Links: The Simple Solution for Context

A recent report from the Associated Press finds that news consumers are engaged in a futile search for depth and context. Ethan Zuckerman offers a different perspective in his excellent analysis of the findings:

The [report] authors argue that news fatigue is a function not just of negativity, but of too many headlines. Some of the people in the study (basically, everyone who has internet access at work) report restlessly reloading news websites waiting for something new to appear. This is a pretty unsatisfying experience with most news stories, which don’t change all that fast, but it’s an easy form of news to get and one that cable news networks now appear obsessed with. It was less clear to me than from the researchers that this constitutes a consumer desire for depth – it simply looked like boredom with the same old headlines to me. [Emphasis added]

My take is that these seemingly insurmountable and divergent needs — avoiding boredom and finding context — can both be served by one simple tool: hyperlinks.

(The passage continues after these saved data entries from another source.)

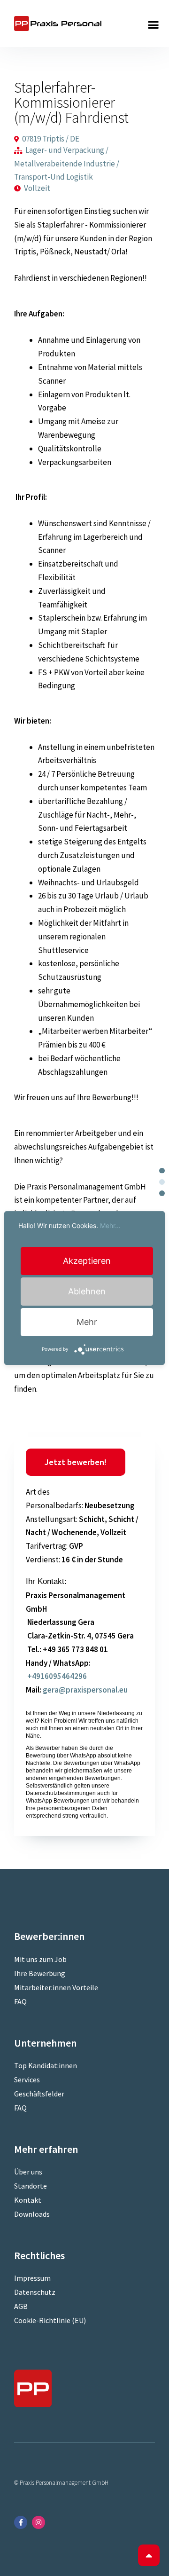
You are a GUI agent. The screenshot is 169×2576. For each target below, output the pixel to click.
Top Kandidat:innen (45, 2065)
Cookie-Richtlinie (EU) (50, 2320)
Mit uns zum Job (40, 1959)
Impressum (32, 2278)
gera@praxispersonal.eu (85, 1690)
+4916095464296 (56, 1676)
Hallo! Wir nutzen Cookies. (69, 1225)
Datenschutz (34, 2292)
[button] (153, 25)
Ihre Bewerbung (39, 1973)
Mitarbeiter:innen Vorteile (56, 1987)
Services (27, 2079)
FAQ (20, 2001)
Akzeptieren (87, 1261)
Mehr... (110, 1225)
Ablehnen (87, 1291)
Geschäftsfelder (39, 2093)
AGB (21, 2306)
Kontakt (27, 2200)
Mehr (87, 1322)
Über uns (28, 2171)
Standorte (30, 2185)
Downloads (32, 2214)
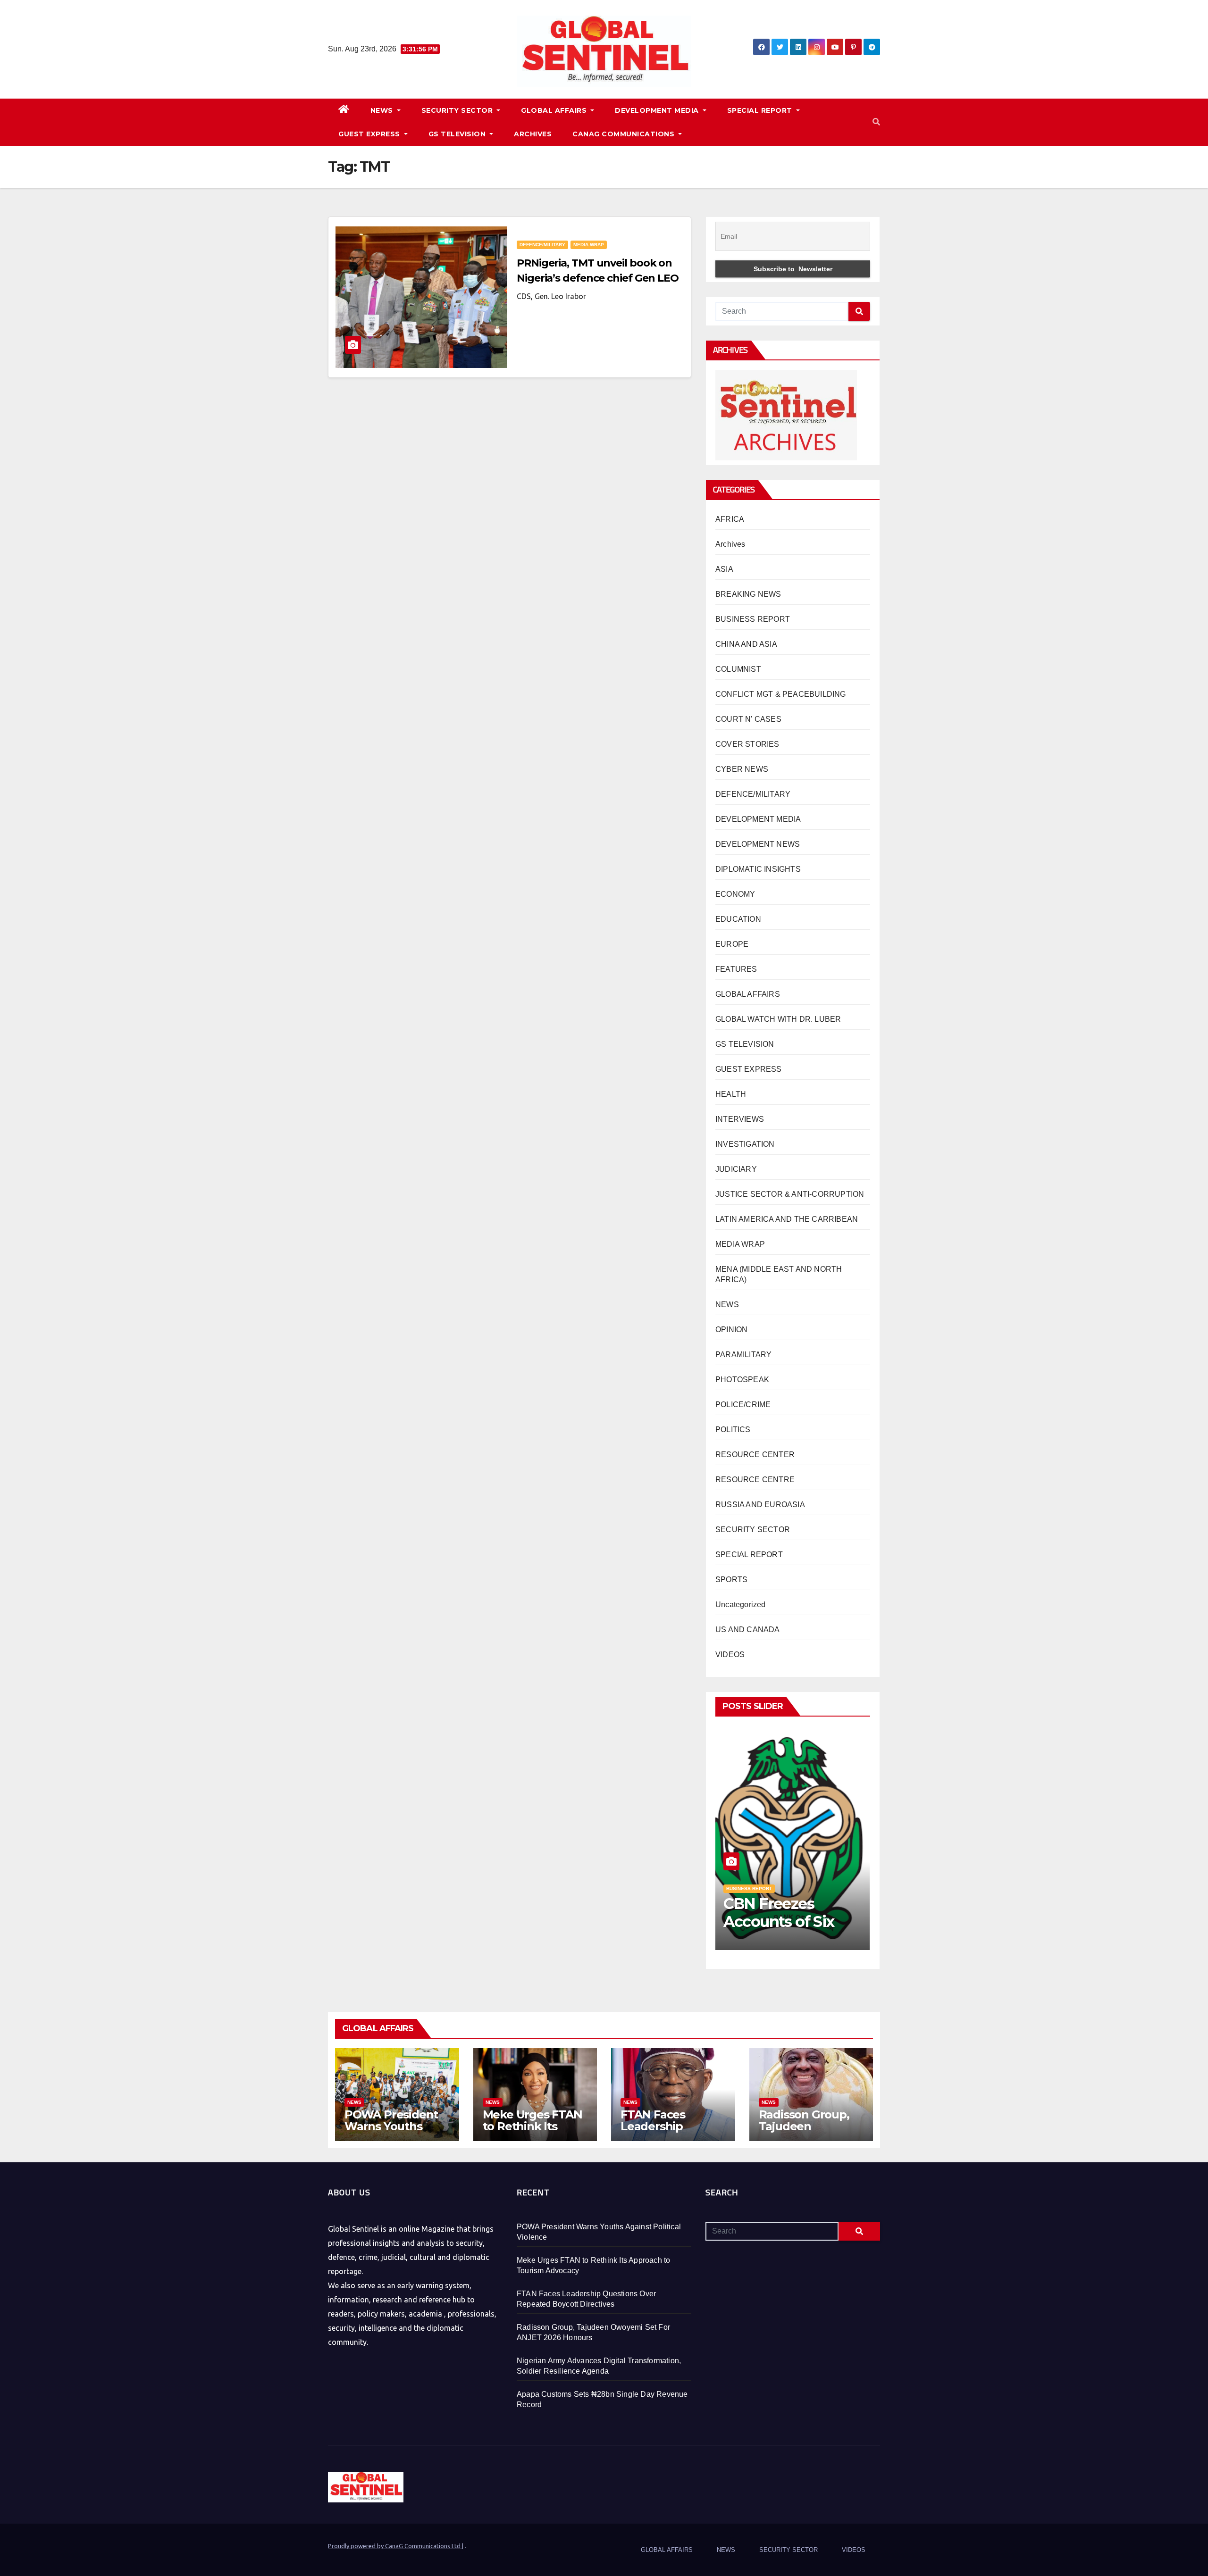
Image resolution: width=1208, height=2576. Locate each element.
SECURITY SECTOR (458, 110)
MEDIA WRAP (588, 244)
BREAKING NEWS (748, 594)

A series of well-placed, hand-picked links expands the boundaries of a particular story without affecting the core narrative. No other medium offers such an elegant and powerful mechanism. No other medium gives readers a choice to go deeper.

Unfortunately, that choice is only available if editors aggregate and embed links. Simply making content available through Web sites, mobile devices, newsletters, RSS feeds and Twitter isn’t enough. As the AP report suggests, consumers want something deeper (or less boring), and editors are uniquely positioned to provide that service by exercising the unique curatorial skills they’ve developed in the news trade. Ignoring links — or relegating them to rarely-read closing paragraphs — is an egregious disservice to the audience because it withholds the very things consumers crave.